### [Given request a]
Write out the passage on figurative art in full, word for word.

# START OF Selected text

Art has been an inspiration for great minds since the beginning of the human era. The greatest thinkers, philosophers, entrepreneurs, sportsperson, politician; all used to get the spur of creativity from the art pieces. Even Adolf Hitler was a painter, initially. Art and its essence have always incited the finest brains of human civilization.

For centuries, humans used to pour out their imagination on wall caves and stones. Several frescos and wall paintings are examples of the existence of art even when electricity and technology weren’t invented. Then came the era of modernization and artists slowly invented brushes, canvases, and inorganic colors. The introduction of oil paints to the art world has been a real game-changer.

Industrial revolution ranged the bell of transformation from where the entire conceptualization and the source of art began to transit. But before all this modernization, artists, for centuries stick to the concept of figurative.

Figurative art means the representation of a real-life subject onto the canvas or other mediums. This subject can be humans too. Several depictions of Gods and Goddesses on temples, Churches, and other religious architectures that are ancient show that figurative art dominated the entire world from China to India, from America to Russia, and from Egypt to Australia for a long time.

# END OF Selected text
# START OF Supplied entries

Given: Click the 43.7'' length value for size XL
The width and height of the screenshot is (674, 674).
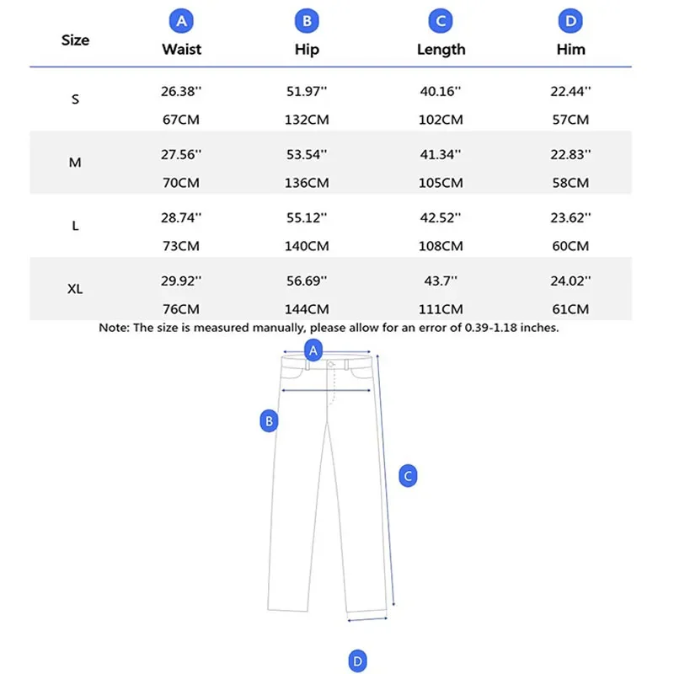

# END OF Supplied entries
# START OF Supplied entries

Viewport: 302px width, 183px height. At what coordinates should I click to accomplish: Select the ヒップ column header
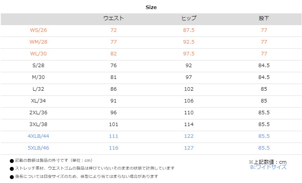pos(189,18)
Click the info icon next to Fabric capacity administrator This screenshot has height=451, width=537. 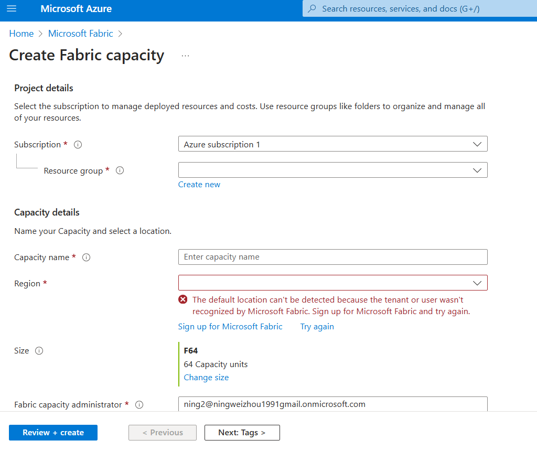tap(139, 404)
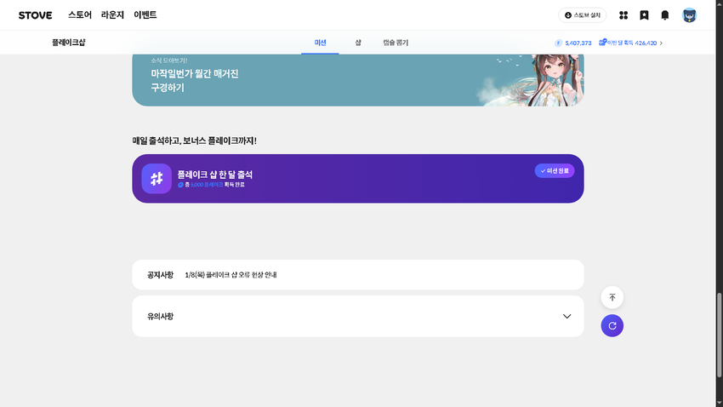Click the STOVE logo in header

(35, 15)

# END OF Supplied entries
# START OF Supplied entries

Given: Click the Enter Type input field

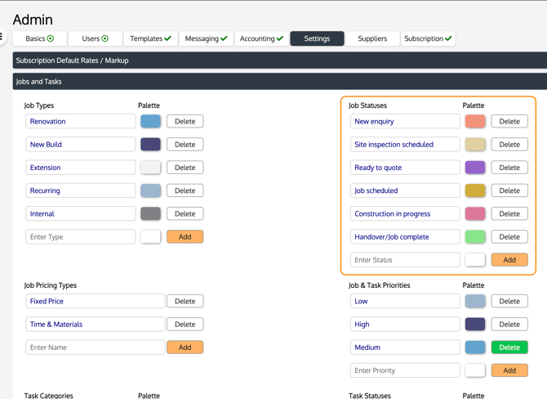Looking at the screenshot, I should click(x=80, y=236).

# END OF Supplied entries

### [Given request b]
From the rows, extract the lines running from the line with "Given: Click the 43.7''" up to and including the line with "The width and", and copy only those lines without changes.

### [Answer a]
Art has been an inspiration for great minds since the beginning of the human era. The greatest thinkers, philosophers, entrepreneurs, sportsperson, politician; all used to get the spur of creativity from the art pieces. Even Adolf Hitler was a painter, initially. Art and its essence have always incited the finest brains of human civilization.

For centuries, humans used to pour out their imagination on wall caves and stones. Several frescos and wall paintings are examples of the existence of art even when electricity and technology weren’t invented. Then came the era of modernization and artists slowly invented brushes, canvases, and inorganic colors. The introduction of oil paints to the art world has been a real game-changer.

Industrial revolution ranged the bell of transformation from where the entire conceptualization and the source of art began to transit. But before all this modernization, artists, for centuries stick to the concept of figurative.

Figurative art means the representation of a real-life subject onto the canvas or other mediums. This subject can be humans too. Several depictions of Gods and Goddesses on temples, Churches, and other religious architectures that are ancient show that figurative art dominated the entire world from China to India, from America to Russia, and from Egypt to Australia for a long time.

### [Answer b]
Given: Click the 43.7'' length value for size XL
The width and height of the screenshot is (674, 674).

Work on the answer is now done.